* EXCERPTED PASSAGE:

========================================================================

In the early 1920s, Naramata, B.C. was the site of a combined theatre and fruit-packing business founded by a central Canadian who (in 1908) had transplanted himself there for a health cure. In the few years that Home Theatre existed, Aikins, a cultural nationalist, trained Canadian actors in Canadian productions, earning it media recognition as this country’s first national theatre.

Before returning to Central Canada (where he would become artistic director of Toronto’s Hart House Theatre by the end of the decade) Aikins also wrote at least five plays. Editor Kailin Wright speculates, credibly, that The God of Gods was the sole Aikins play to be produced because it alone has an all-Indigenous cast of characters.

Carroll Aikins (1888-1967). Courtesy of Hart House Theatre, Toronto

Wright’s comprehensive edition is part of The Canadian Literature collection, a series of 19th – mid 20th century literary texts previously out of print or unpublished. Wright’s scholarly introduction is extensive, insightful, and meticulously detailed, reading the play in the contexts of, for example, primitivism, modernism, and theosophy. The script is also complemented by explanatory and textual notes and primary material such as production shots, reproductions of playbills, reviews, and the like. Wright’s combination of popular and academic approaches sits well with this reviewer.

========================================================================

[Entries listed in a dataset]
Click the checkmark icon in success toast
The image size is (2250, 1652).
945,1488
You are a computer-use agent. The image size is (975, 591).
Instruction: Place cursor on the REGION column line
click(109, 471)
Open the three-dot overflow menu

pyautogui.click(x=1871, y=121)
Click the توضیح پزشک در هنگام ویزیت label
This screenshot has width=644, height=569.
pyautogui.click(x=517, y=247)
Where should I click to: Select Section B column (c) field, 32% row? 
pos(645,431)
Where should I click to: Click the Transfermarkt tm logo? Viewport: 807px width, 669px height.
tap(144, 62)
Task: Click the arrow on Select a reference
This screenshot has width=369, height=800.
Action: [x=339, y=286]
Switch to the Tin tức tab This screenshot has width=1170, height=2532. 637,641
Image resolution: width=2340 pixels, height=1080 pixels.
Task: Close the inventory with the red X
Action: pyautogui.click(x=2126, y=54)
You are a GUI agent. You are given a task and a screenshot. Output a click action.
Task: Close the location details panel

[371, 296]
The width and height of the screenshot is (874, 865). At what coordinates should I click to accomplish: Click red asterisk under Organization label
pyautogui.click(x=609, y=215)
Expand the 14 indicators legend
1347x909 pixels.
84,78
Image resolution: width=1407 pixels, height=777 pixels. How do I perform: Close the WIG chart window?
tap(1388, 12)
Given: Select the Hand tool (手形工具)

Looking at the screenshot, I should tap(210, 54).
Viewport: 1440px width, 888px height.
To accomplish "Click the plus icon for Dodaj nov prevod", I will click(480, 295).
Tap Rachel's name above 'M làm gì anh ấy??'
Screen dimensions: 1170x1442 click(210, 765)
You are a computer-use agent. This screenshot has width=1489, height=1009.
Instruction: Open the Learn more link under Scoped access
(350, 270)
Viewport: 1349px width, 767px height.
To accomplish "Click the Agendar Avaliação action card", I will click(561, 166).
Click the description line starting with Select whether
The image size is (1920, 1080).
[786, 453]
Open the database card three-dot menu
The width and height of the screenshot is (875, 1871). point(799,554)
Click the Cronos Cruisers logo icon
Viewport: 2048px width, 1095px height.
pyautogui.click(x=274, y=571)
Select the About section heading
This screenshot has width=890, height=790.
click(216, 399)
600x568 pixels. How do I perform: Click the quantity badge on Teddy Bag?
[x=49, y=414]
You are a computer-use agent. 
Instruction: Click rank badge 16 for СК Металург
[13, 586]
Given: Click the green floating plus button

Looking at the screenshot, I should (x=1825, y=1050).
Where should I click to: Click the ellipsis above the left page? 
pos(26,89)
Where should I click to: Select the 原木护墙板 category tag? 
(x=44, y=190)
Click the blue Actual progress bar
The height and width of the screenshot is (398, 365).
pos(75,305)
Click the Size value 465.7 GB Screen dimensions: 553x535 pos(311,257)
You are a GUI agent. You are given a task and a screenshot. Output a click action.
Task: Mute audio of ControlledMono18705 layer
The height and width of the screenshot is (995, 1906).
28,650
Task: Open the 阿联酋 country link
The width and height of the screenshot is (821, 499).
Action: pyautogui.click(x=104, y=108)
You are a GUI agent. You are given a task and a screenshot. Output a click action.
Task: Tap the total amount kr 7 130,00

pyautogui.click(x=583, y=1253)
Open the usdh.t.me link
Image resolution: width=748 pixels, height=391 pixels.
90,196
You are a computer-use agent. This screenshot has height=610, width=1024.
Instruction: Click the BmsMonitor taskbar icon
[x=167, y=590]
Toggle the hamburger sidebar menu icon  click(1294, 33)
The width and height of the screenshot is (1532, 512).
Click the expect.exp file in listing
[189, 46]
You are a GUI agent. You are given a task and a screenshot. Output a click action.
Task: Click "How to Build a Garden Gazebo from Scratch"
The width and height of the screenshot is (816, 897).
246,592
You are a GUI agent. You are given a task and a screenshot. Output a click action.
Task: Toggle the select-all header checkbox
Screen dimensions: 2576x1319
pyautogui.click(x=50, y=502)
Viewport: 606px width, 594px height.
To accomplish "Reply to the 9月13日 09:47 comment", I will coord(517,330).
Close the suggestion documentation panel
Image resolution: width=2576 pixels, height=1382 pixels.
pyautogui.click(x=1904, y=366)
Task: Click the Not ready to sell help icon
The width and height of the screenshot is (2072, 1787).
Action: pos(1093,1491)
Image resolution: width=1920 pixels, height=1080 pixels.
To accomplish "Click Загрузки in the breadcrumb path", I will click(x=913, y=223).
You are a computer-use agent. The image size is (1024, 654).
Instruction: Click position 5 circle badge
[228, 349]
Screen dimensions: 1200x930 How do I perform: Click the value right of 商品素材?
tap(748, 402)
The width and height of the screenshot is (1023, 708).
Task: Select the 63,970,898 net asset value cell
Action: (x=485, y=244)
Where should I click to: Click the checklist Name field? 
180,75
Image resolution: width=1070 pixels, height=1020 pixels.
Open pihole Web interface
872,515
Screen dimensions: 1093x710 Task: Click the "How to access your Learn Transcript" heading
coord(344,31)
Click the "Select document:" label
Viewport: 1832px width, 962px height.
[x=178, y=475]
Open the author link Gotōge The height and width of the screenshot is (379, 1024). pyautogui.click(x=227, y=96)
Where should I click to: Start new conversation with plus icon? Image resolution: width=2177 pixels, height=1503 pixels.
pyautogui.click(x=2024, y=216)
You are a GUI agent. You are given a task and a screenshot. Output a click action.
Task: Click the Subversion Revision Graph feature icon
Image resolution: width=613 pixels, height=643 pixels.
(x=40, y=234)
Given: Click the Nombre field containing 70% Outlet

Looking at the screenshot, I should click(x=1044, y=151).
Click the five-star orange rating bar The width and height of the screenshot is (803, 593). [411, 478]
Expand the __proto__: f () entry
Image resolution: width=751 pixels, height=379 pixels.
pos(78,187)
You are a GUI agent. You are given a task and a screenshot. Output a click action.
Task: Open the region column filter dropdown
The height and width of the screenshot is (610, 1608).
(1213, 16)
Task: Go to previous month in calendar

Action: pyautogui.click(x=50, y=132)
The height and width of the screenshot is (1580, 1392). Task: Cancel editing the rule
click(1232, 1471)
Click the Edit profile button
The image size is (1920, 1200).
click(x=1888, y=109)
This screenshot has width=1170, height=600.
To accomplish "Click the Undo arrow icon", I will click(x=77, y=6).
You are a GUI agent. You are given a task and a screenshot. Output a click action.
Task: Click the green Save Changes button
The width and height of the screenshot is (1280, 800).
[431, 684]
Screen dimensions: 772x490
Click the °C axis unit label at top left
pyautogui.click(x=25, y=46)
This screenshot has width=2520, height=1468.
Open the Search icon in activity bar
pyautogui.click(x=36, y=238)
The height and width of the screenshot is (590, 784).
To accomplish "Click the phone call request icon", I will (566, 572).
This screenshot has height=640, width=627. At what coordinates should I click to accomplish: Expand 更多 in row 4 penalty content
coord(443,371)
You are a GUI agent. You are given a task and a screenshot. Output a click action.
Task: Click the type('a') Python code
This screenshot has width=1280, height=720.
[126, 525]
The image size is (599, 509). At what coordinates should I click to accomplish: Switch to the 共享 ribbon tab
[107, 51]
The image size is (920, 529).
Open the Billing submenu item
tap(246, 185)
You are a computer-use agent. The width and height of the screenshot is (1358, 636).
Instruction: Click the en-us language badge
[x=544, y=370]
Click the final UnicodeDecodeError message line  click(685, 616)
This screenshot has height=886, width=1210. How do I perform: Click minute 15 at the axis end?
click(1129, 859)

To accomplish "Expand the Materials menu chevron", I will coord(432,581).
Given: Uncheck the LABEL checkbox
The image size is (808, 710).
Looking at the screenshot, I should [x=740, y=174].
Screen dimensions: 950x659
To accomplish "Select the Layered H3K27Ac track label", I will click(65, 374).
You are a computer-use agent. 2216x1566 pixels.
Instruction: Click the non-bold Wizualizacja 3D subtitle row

========================================================================

* AIM OF THE EXERCISE: Copy out the passage about Carroll Aikins and Home Theatre above, word for word and in full.

* SOLUTION BELOW:
In the early 1920s, Naramata, B.C. was the site of a combined theatre and fruit-packing business founded by a central Canadian who (in 1908) had transplanted himself there for a health cure. In the few years that Home Theatre existed, Aikins, a cultural nationalist, trained Canadian actors in Canadian productions, earning it media recognition as this country’s first national theatre.

Before returning to Central Canada (where he would become artistic director of Toronto’s Hart House Theatre by the end of the decade) Aikins also wrote at least five plays. Editor Kailin Wright speculates, credibly, that The God of Gods was the sole Aikins play to be produced because it alone has an all-Indigenous cast of characters.

Carroll Aikins (1888-1967). Courtesy of Hart House Theatre, Toronto

Wright’s comprehensive edition is part of The Canadian Literature collection, a series of 19th – mid 20th century literary texts previously out of print or unpublished. Wright’s scholarly introduction is extensive, insightful, and meticulously detailed, reading the play in the contexts of, for example, primitivism, modernism, and theosophy. The script is also complemented by explanatory and textual notes and primary material such as production shots, reproductions of playbills, reviews, and the like. Wright’s combination of popular and academic approaches sits well with this reviewer.